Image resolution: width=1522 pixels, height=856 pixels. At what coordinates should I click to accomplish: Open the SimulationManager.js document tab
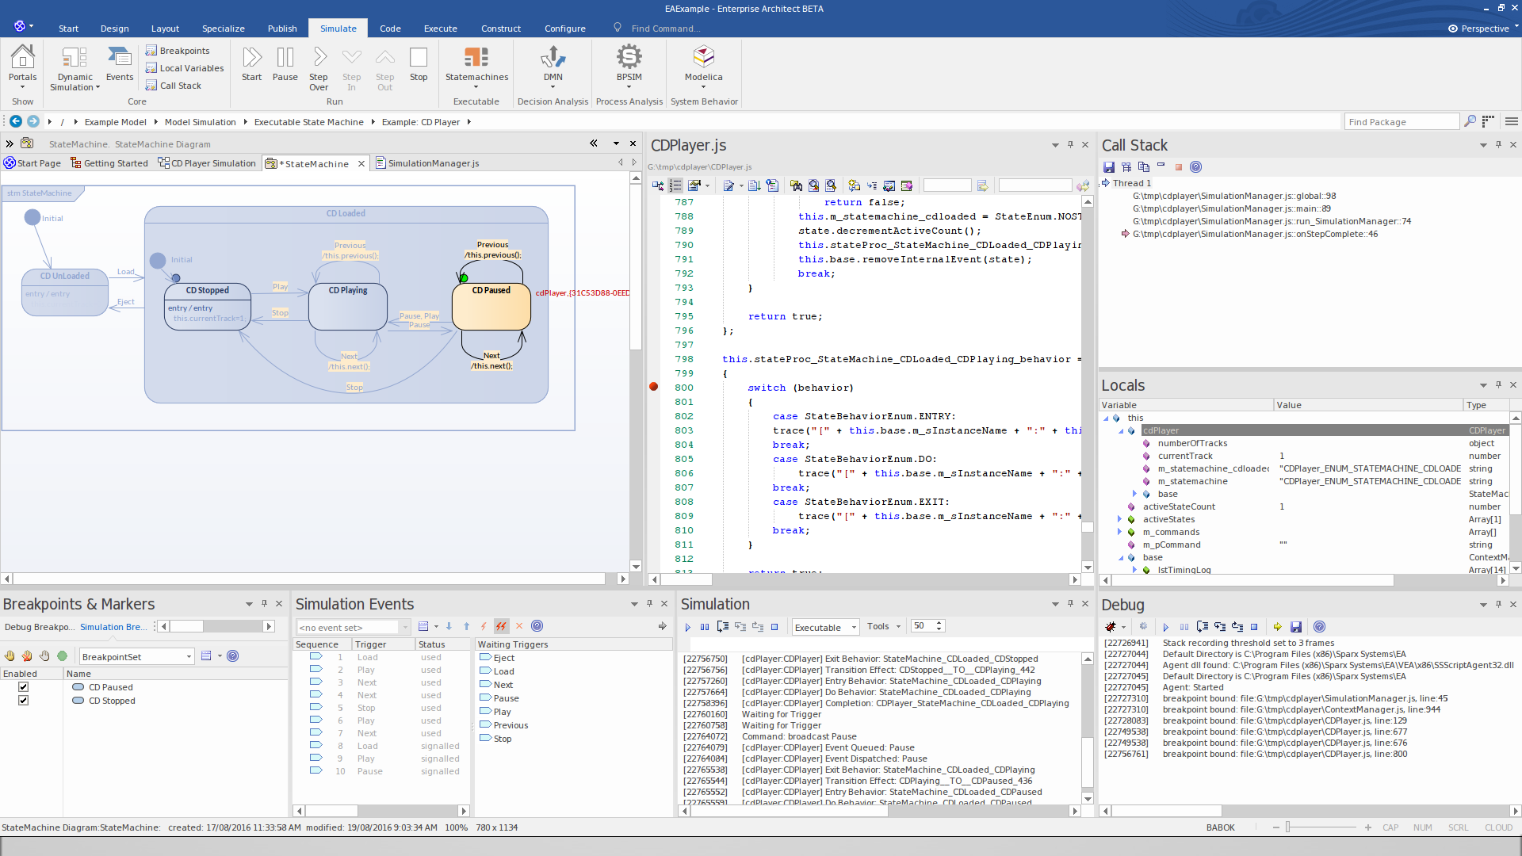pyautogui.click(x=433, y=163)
...
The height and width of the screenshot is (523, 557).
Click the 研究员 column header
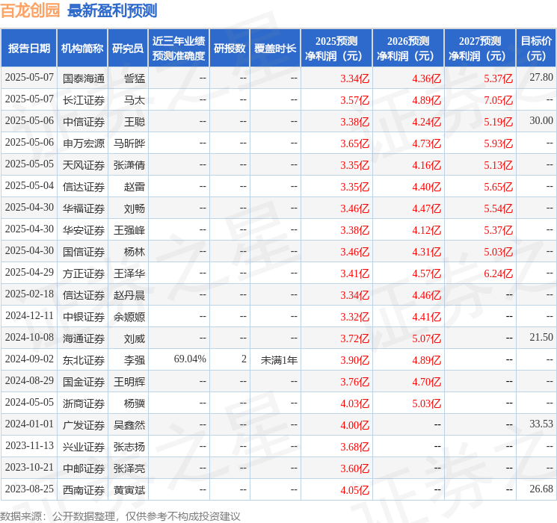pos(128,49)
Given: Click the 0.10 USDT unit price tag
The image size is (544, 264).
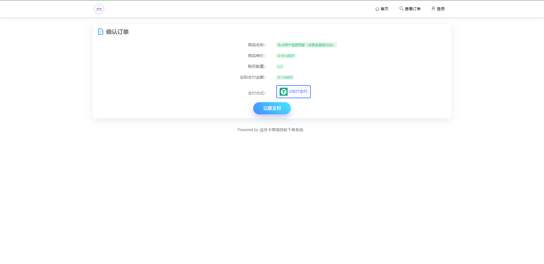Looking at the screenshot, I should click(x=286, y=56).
* * *
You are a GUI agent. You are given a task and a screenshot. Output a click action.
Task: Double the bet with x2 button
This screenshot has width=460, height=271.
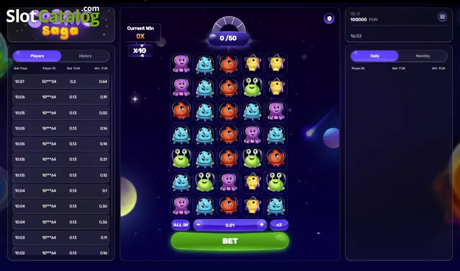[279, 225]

▶ _Directions for this task_:
Count the lines in the records above that contain the string "width", and reply with only the number.

▶ _Written solution_:
3